**Work request**
Only one stretch of the material below is wanted: everything from the line containing "Given: Open the 了解详情 link" down to the line containing "Check 更新现有的 for", both ends included. Repeat it exactly and skip the pictures.

**Data to examine**
▼

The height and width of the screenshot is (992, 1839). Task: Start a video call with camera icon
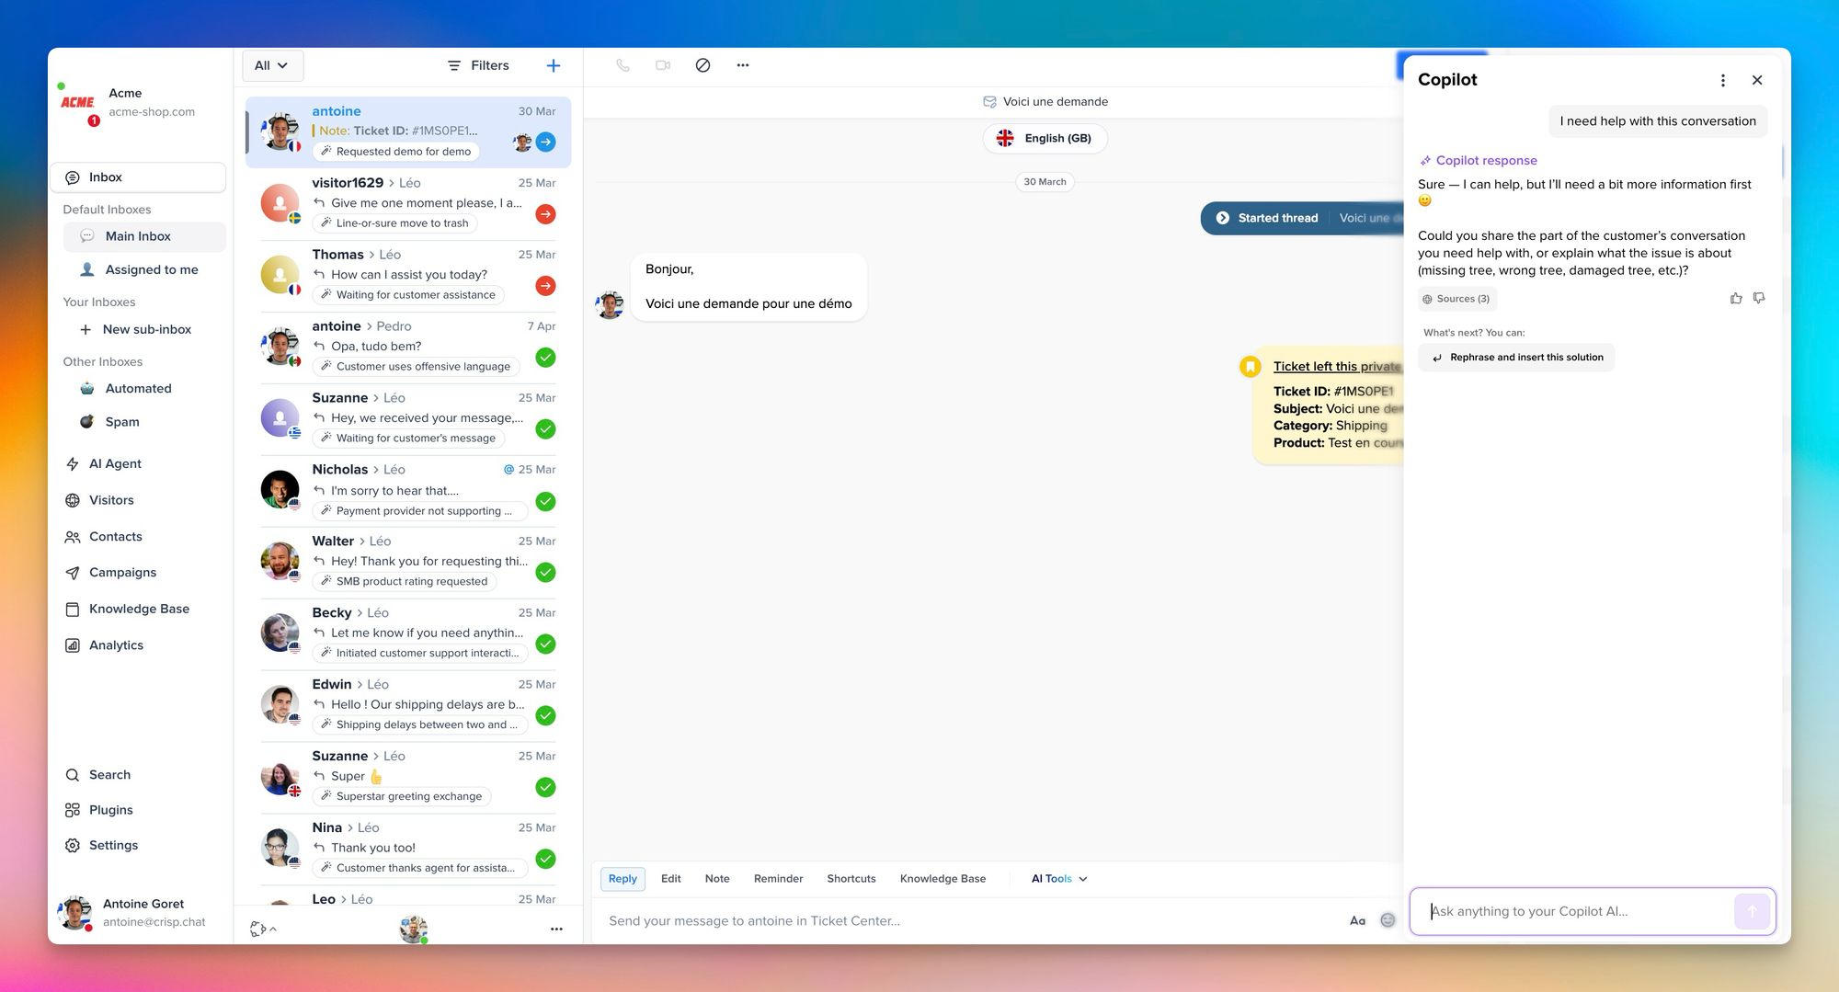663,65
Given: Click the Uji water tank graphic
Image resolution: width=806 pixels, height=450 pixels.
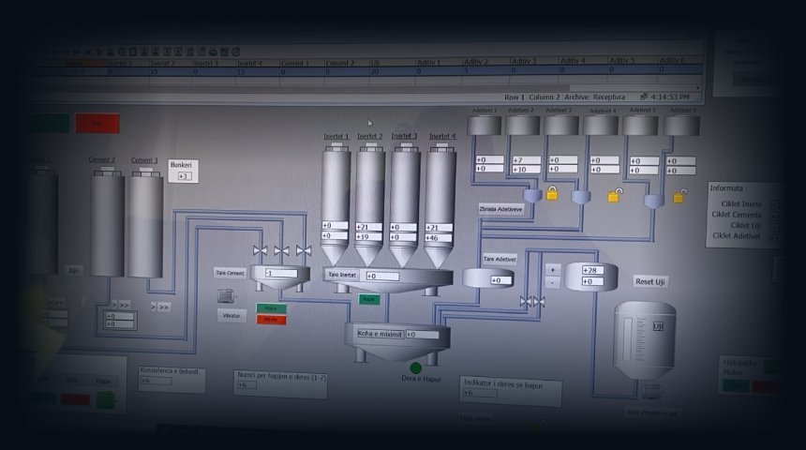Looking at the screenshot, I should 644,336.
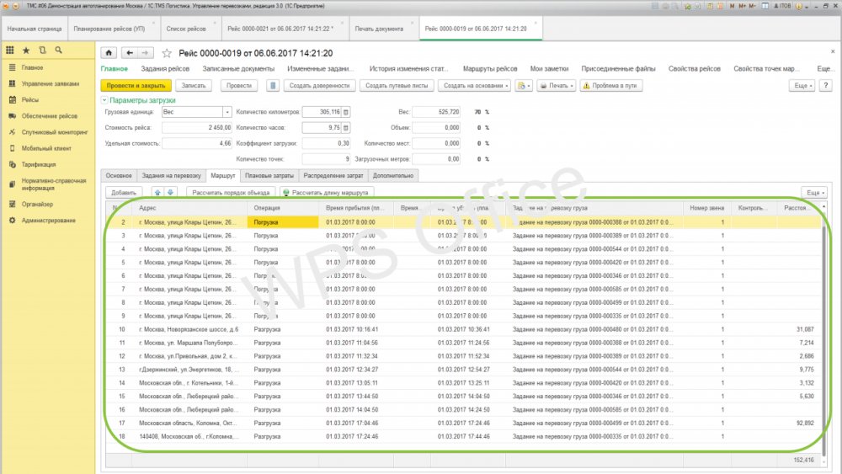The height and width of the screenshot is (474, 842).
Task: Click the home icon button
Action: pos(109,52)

▲
▼

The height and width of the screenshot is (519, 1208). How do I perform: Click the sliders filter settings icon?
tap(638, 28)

▲
▼

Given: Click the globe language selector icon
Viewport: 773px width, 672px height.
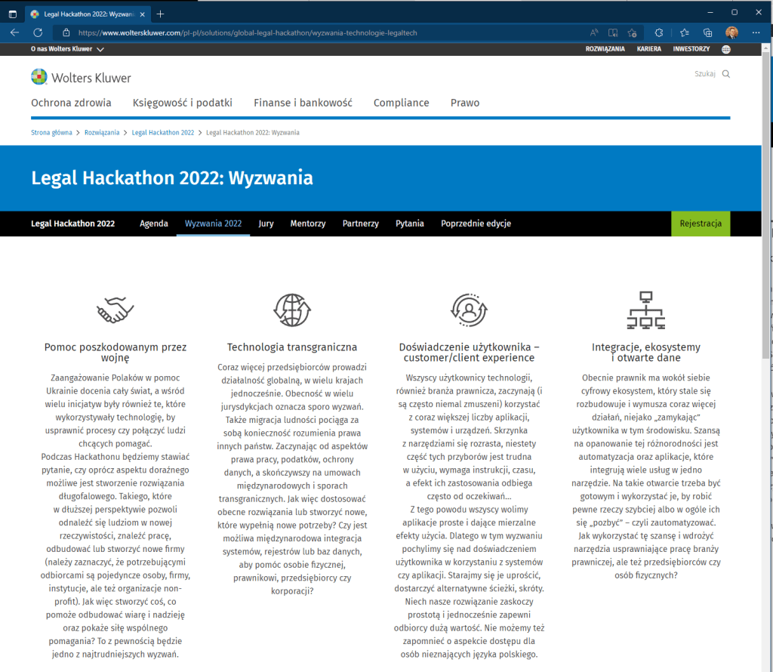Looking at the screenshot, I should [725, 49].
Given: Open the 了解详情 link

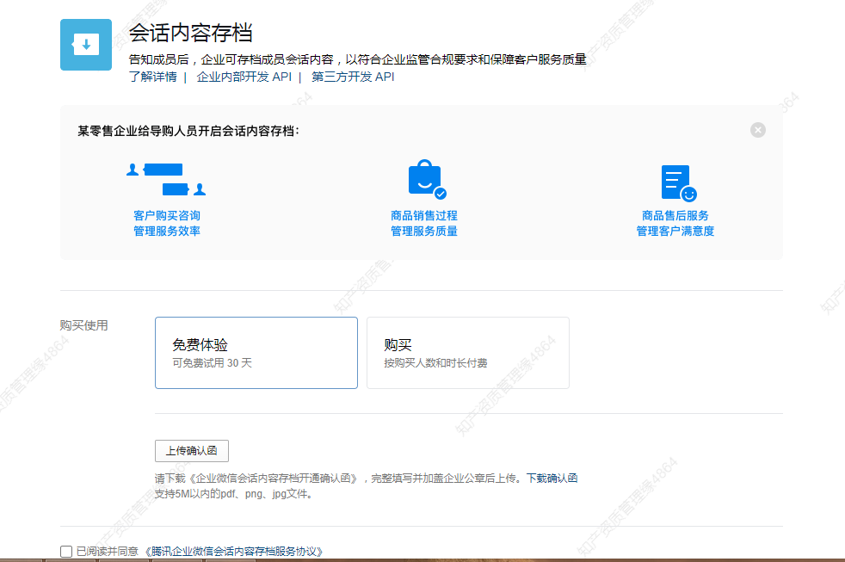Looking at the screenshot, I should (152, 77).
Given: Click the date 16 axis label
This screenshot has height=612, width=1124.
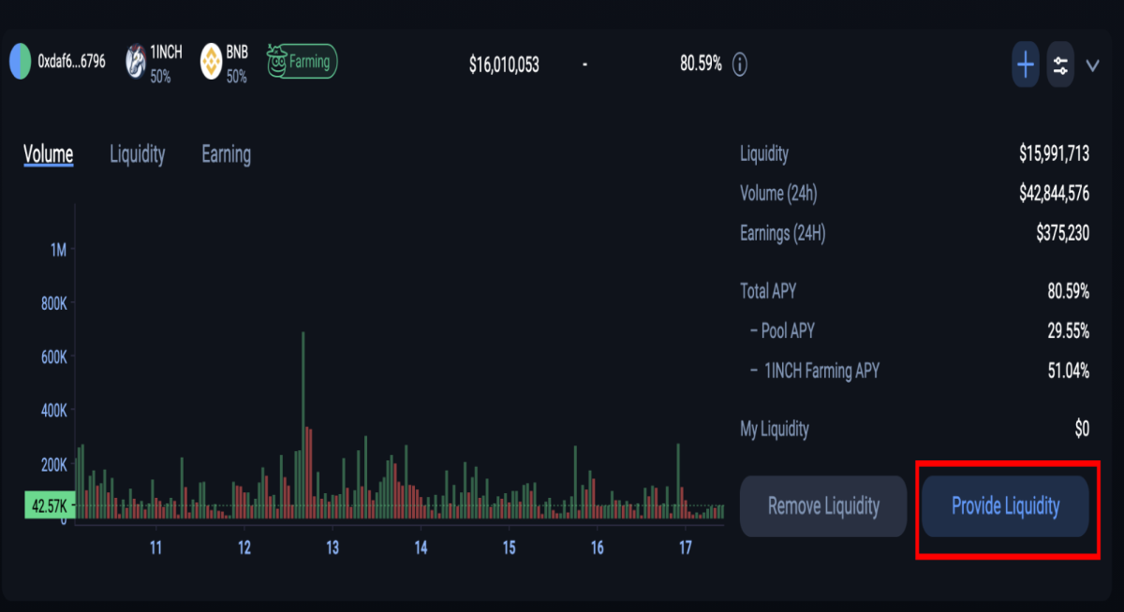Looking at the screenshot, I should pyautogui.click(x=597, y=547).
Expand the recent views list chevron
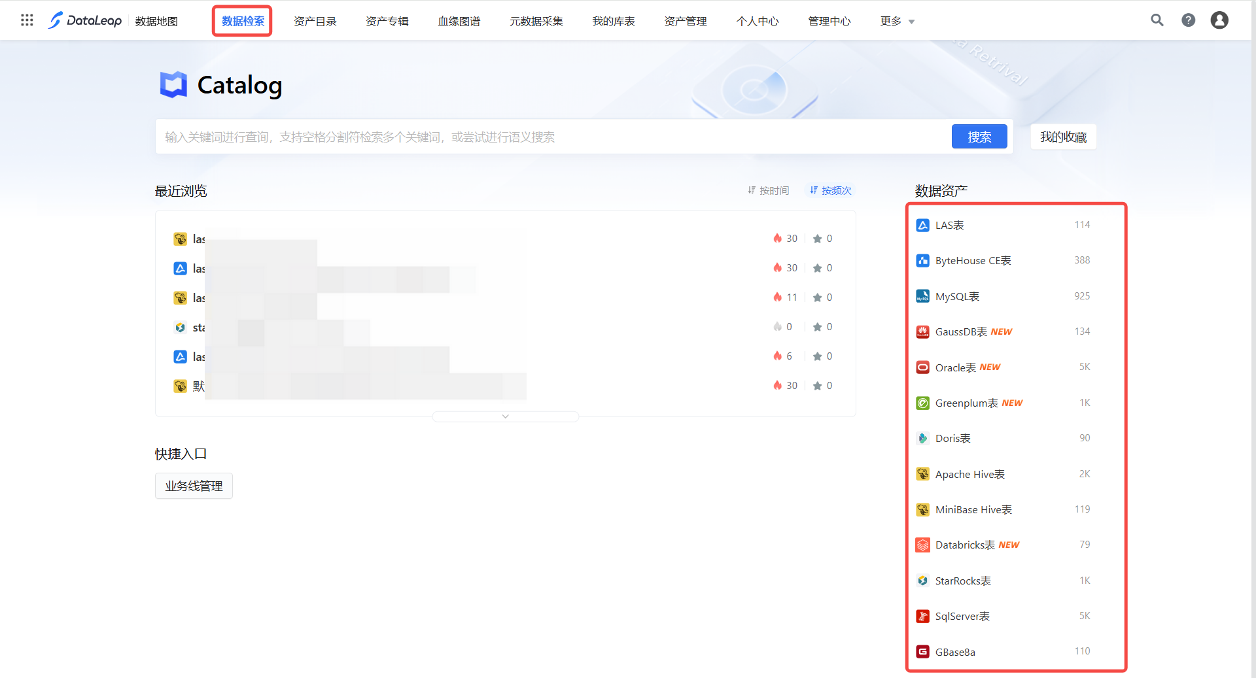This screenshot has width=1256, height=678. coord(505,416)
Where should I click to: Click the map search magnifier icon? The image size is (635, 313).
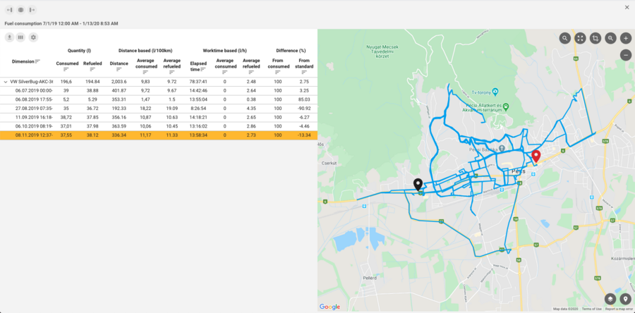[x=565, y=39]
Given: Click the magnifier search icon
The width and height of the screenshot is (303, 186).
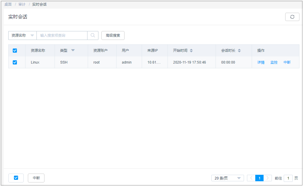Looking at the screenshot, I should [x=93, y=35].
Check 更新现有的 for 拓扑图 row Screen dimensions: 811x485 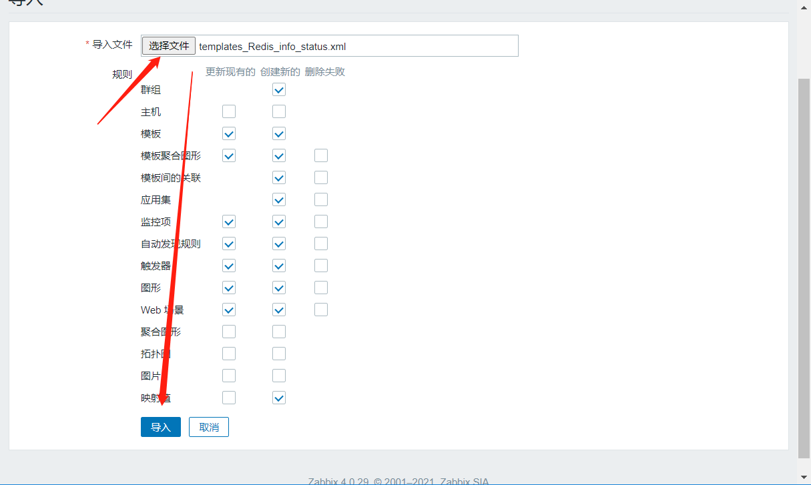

▲

**Solution to this task**
Given: Open the 了解详情 link

Looking at the screenshot, I should (152, 77).
Given: Click the date 16 axis label
This screenshot has height=612, width=1124.
Looking at the screenshot, I should pyautogui.click(x=597, y=547).
Expand the recent views list chevron
This screenshot has width=1256, height=678. coord(505,416)
Where should I click to: Click the map search magnifier icon? The image size is (635, 313).
[x=565, y=39]
Given: Click the magnifier search icon
The width and height of the screenshot is (303, 186).
Looking at the screenshot, I should [x=93, y=35].
Check 更新现有的 for 拓扑图 row Screen dimensions: 811x485 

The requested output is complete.